MAKALAH TEORI
EKONOMI
DAMPAK AFTA TERHADAP INDONESIA PADA UMUMNYA, PADA SEKTOR
RIIL DAN SEKTOR TENAGA KERJA PADA KHUSUSNYA
Disusun oleh :
Amalia Nurul Hidayah
Anda Putra
Icha Tifany
Putri Nadila Humairoh
SMAK - 06
Jurusan Akuntansi
Fakultas Ekonomi
Universitas Gunadarma
DAMPAK AFTA TERHADAP INDONESIA
PADA UMUMNYA, PADA SEKTOR RIIL DAN SEKTOR TENAGA KERJA PADA KHUSUSNYA
Pada masa ini
tak ada satu pun negara bisa menghindarkan diri dari arus globalisasi
sebagaimana ditulis oleh ekonom ternama, peraih nobel ekonomi, Joseph Stiglitz,
dalam buku Making Globalization Work (2006). Asia diramalkan akan menjadi
kekuatan ekonomi baru. Asia akan tumbuh menjadi emerging market yang disokong
oleh Cina, India dan Asia Tenggara.
Dengan kecenderungan
tersebut, Asean Economic Community (AEC), yang akan diberlakukan pada
2015, memiliki nilai strategis dalam mendorong pertumbuhan ekonomi Asia. Saat
ini rata-rata laju pertumbuhan ekonomi ASEAN adalah 5,5% serta memiliki jumlah
penduduk 608 juta jiwa yang merupakan potensi pasar dan tenaga kerja yang
besar.
Oleh banyak kalangan, Indonesia
dinilai belum siap menghadapi ASEAN Free Trade (AFTA) tahun 2015.
Permasalahannya beragam. Salah satunya adalah terbatasnya infrastruktur seperti
jalan, pelabuhan dan bandara. Kelengkapan infrastruktur diperlukan untuk
menekan biaya logistik dan transportasi yang dapat melemahkan daya saing produk
Indonesia. Saat ini memang diperkirakan ada 600 juta penduduk di ASEAN yang
dapat menjadi pasar potensial.
AFTA adalah bentuk dari kerjasama
perdagangan dan ekonomi di wilayah ASEAN yang berupa kesepakatan untuk
menciptakan situasi perdagangan yang seimbang dan adil melalui penurunan tarif
barang perdagangan dimana tidak ada hambatan tarif maupun hambatan non tarif
bagi negara-negara anggota ASEAN. Hanya akan ada satu pasar dan basis produksi
dengan lima elemen utama, yaitu aliran bebas barang, bebas jasa, bebas
investasi, aliran modal dan aliran bebas tenaga kerja terampil.
Dengan tujuan meningkatkan daya
saing ekonomi negara-negara ASEAN dengan menjadikan ASEAN sebagai basis
produksi pasar dunia, untuk menarik investasi dan meningkatkan perdagangan
antar anggota ASEAN. Dalam kesepakatan, AFTA direncanakan berpoerasi penuh pada
tahun 2008 namun dalam perkembangannya dipercepat menjadi tahun 2003.

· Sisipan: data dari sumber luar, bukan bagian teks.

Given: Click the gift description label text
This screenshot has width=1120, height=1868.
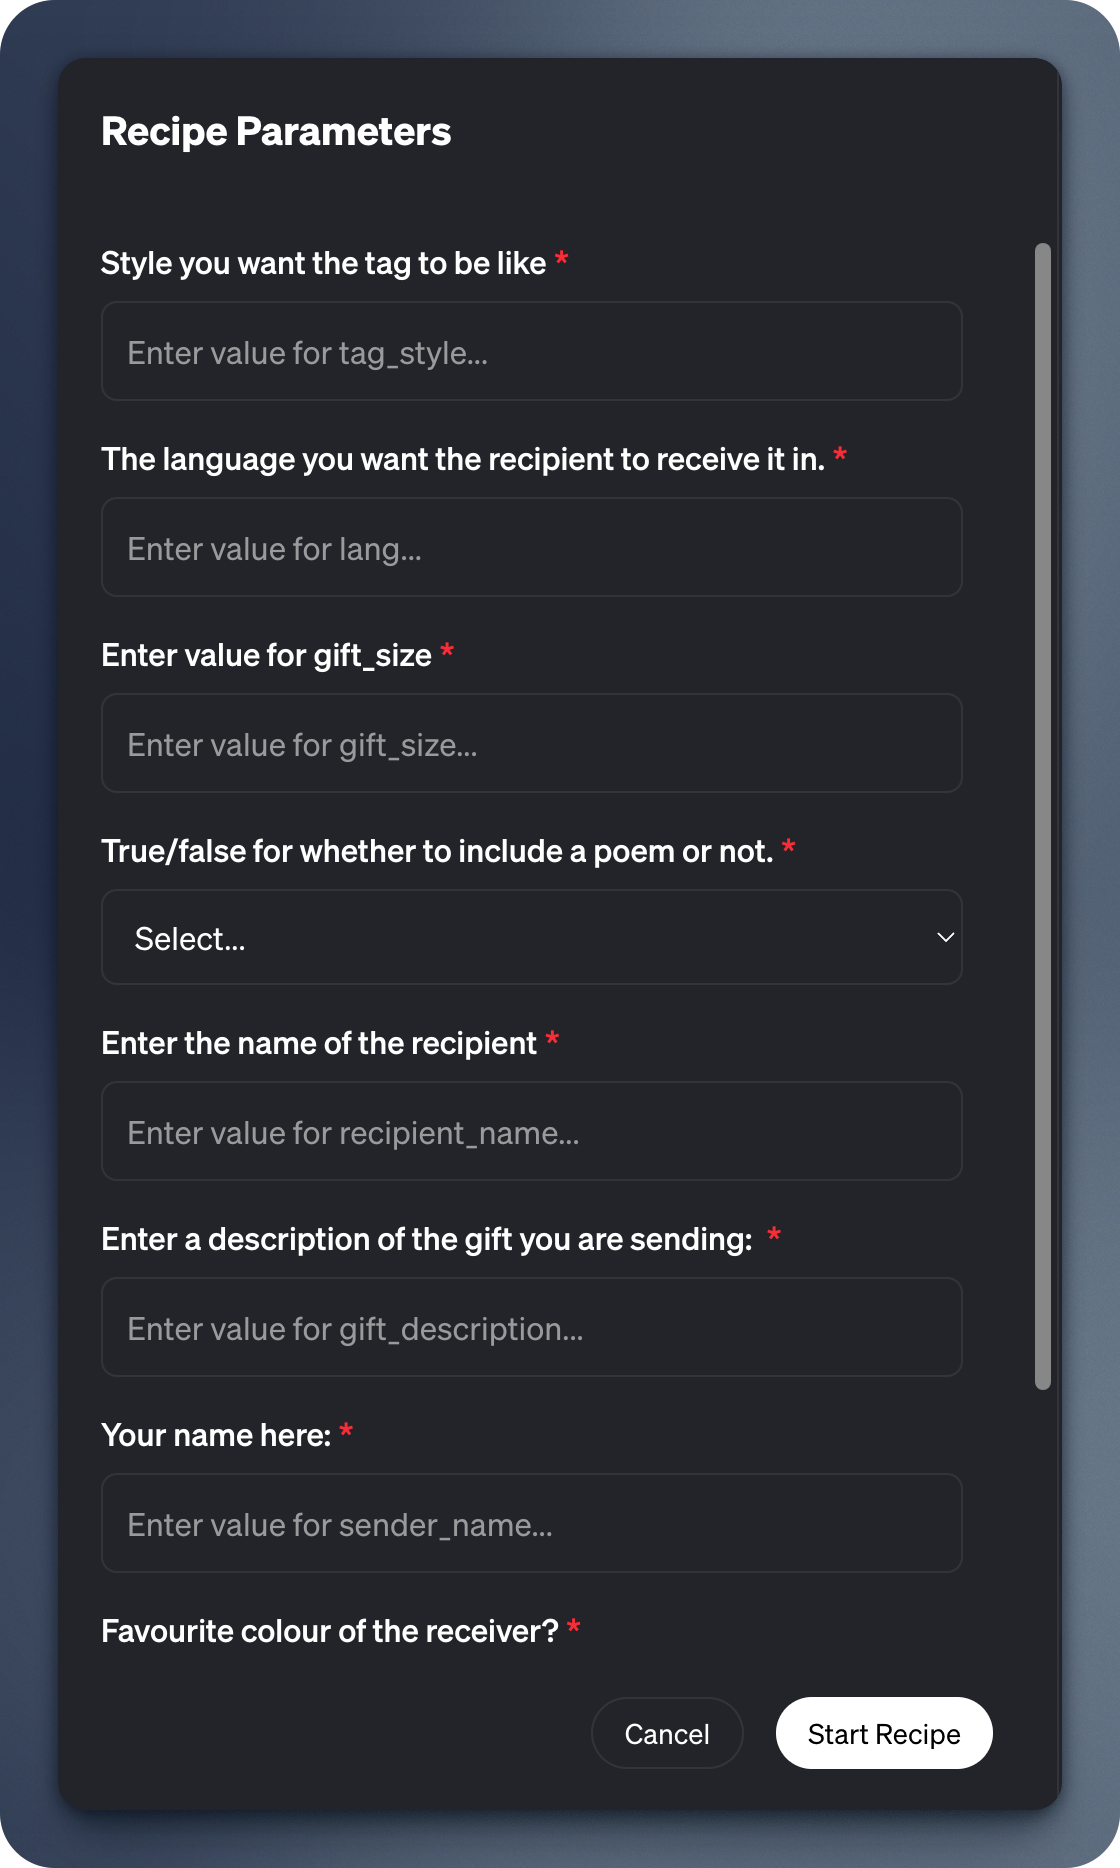Looking at the screenshot, I should 426,1239.
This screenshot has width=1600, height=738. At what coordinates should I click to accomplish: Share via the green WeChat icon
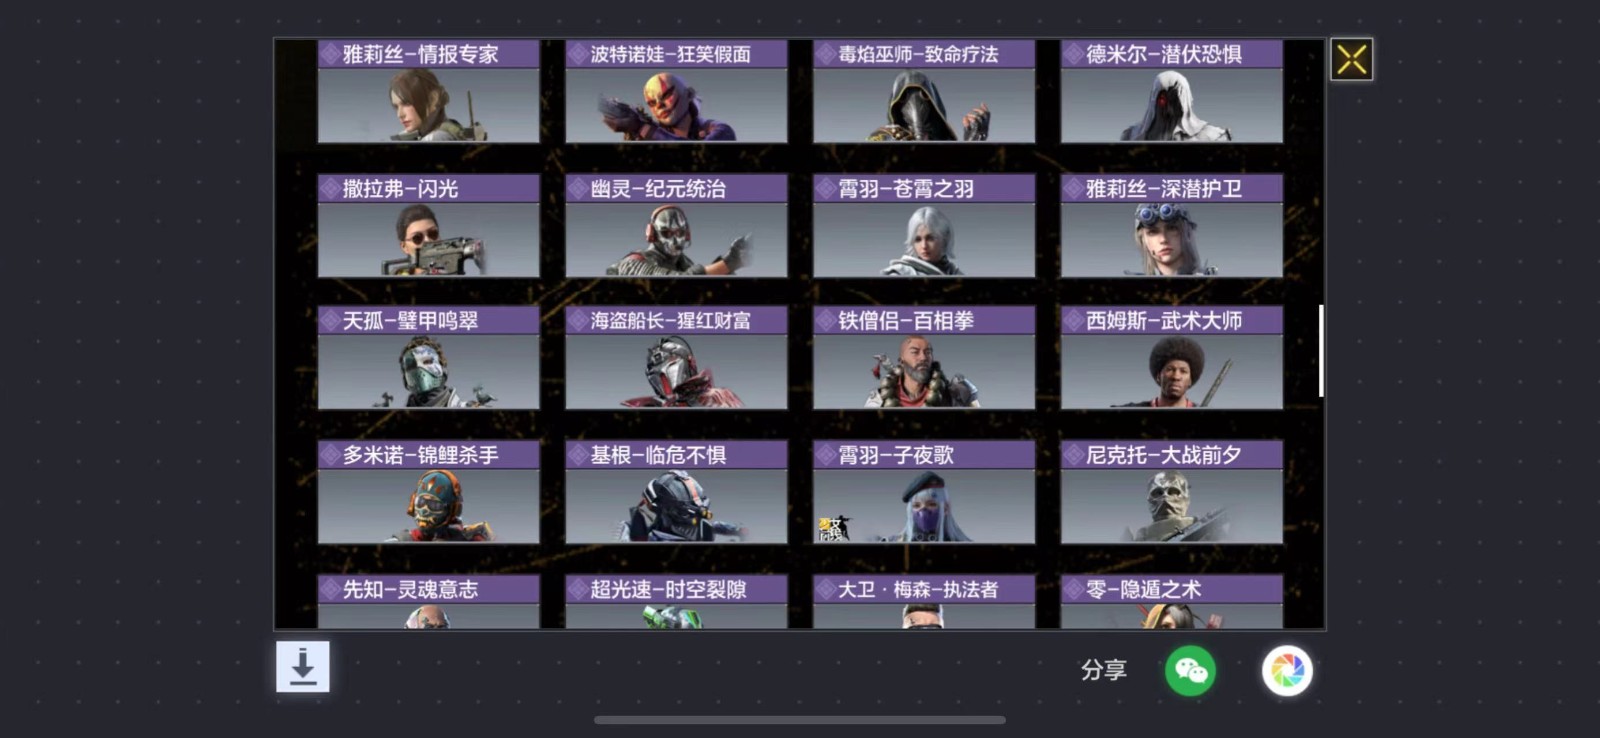pyautogui.click(x=1190, y=670)
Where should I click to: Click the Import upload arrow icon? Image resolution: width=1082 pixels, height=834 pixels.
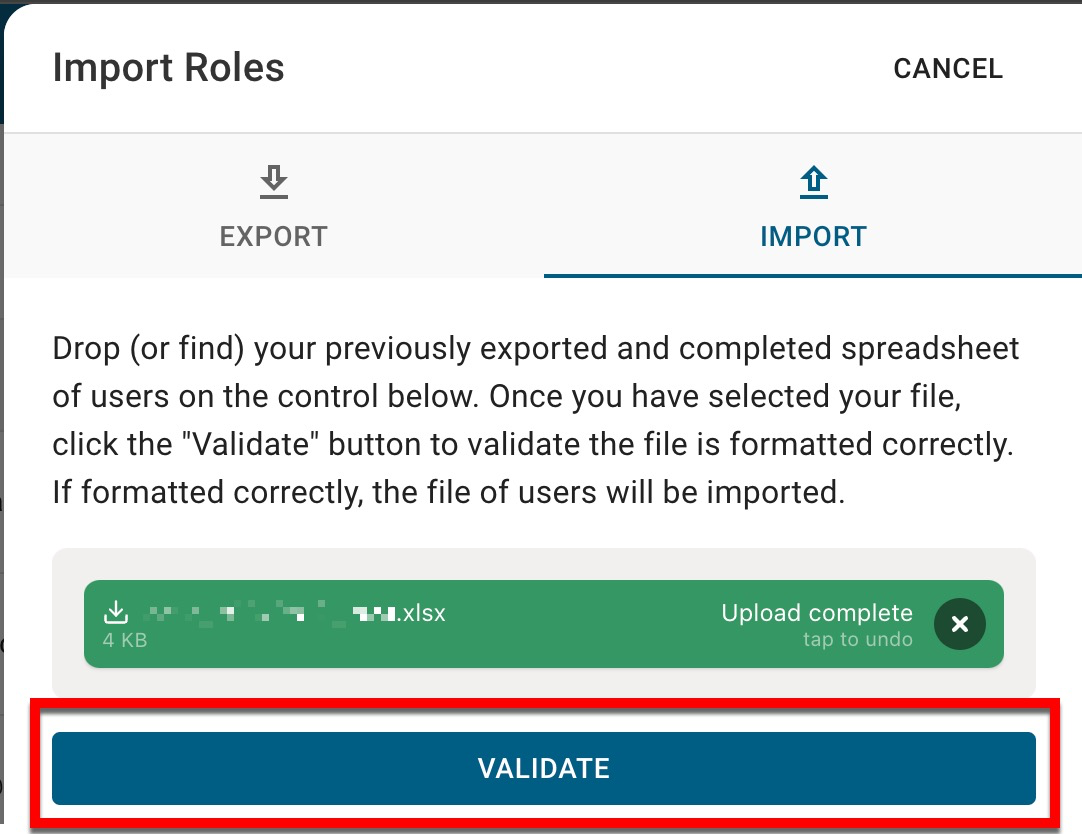tap(813, 183)
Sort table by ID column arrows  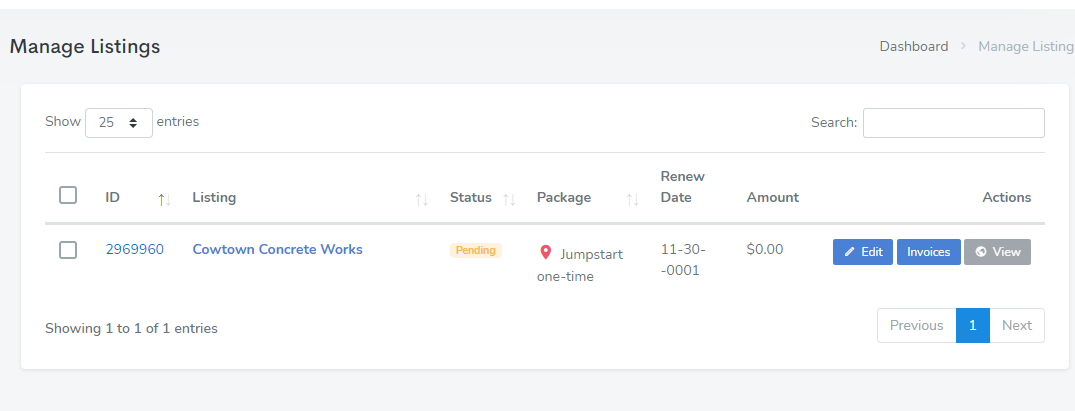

Mekanisme utama untuk mencapai
tujuan di atas adalah skema “Common Effective Preferential Tariff” (CEPT) yang
bertujuan agar barang-barang yang diproduksi di antara negara ASEAN yang
memenuhi ketentuan setidaknya 40 % kandungan lokal akan dikenai tarif hanya 0-5
%.
Namun anggota ASEAN mempunyai
tiga pengecualian CEPT dalam tiga kategori :
(1) pengecualian sementara,
(2) produk pertanian yang
sensitif
(3) pengecualian umum lainnya
(Sekretariat ASEAN 2004)
LALU APA DAMPAKNYA BAGI
INDONESIA?
Dalam menghadapi AFTA, Indonesia sebagai salah satu negara anggota ASEAN
memiliki beberapa kendala yang menunjukan ketidaksiapannya dalam menghadapi
AFTA, diantaranya adalah : dari segi penegakan hukum, sudah diketahui bahwa
sektor itu termasuk buruk di Indonesia. Jika tidak ada kepastian hukum, maka
iklim usaha tidak akan berkembang baik, dimana keadaan tersebut akan
menyebabkan biaya ekonomi suatu barang tinggi yang berpengaruh terhadap daya
saing produk tersebut dalam pasar internasional.
Persoalan lain yang harus
dihadapi adalah kenyataan bahwa perbatasan Indonesia sangat luas, baik berupa
lautan maupun daratan, yang sangat sulit diawasi. Akibatnya, terjadi banjir
barang selundupan yang melemahkan daya saing industri nasional.
Namun, selain menghadapi berbagai
persoalan, AFTA jelas membawa sejumlah keuntungan. Pertama, barang-barang yang
semula diproduksi dengan biaya tinggi akan bisa diperoleh konsumen dengan harga
lebih murah. Kedua, sebagai kawasan yang terintegrasi secara bersama-sama,
kawasan ASEAN akan lebih menarik sebagai lahan investasi. Indonesia dengan
sumber daya alam dan manusia yang berlimpah mempunyai keunggulan komparatif.
Ketiga, adanya spesialisasi yang
meningkatan volume perdagangan. Sebagai contoh, ada dua negara yang dapat
memproduksi dua barang, yaitu A dan B, tetapi kedua negara tersebut membutuhkan
barang A dan B untuk dikonsumsi.
Secara teoretis, perdagangan
bebas antara kedua negara tersebut akan membuat negara yang memiliki keunggulan
komparatif (lebih efisien) dalam memproduksi barang A (misalkan negara pertama)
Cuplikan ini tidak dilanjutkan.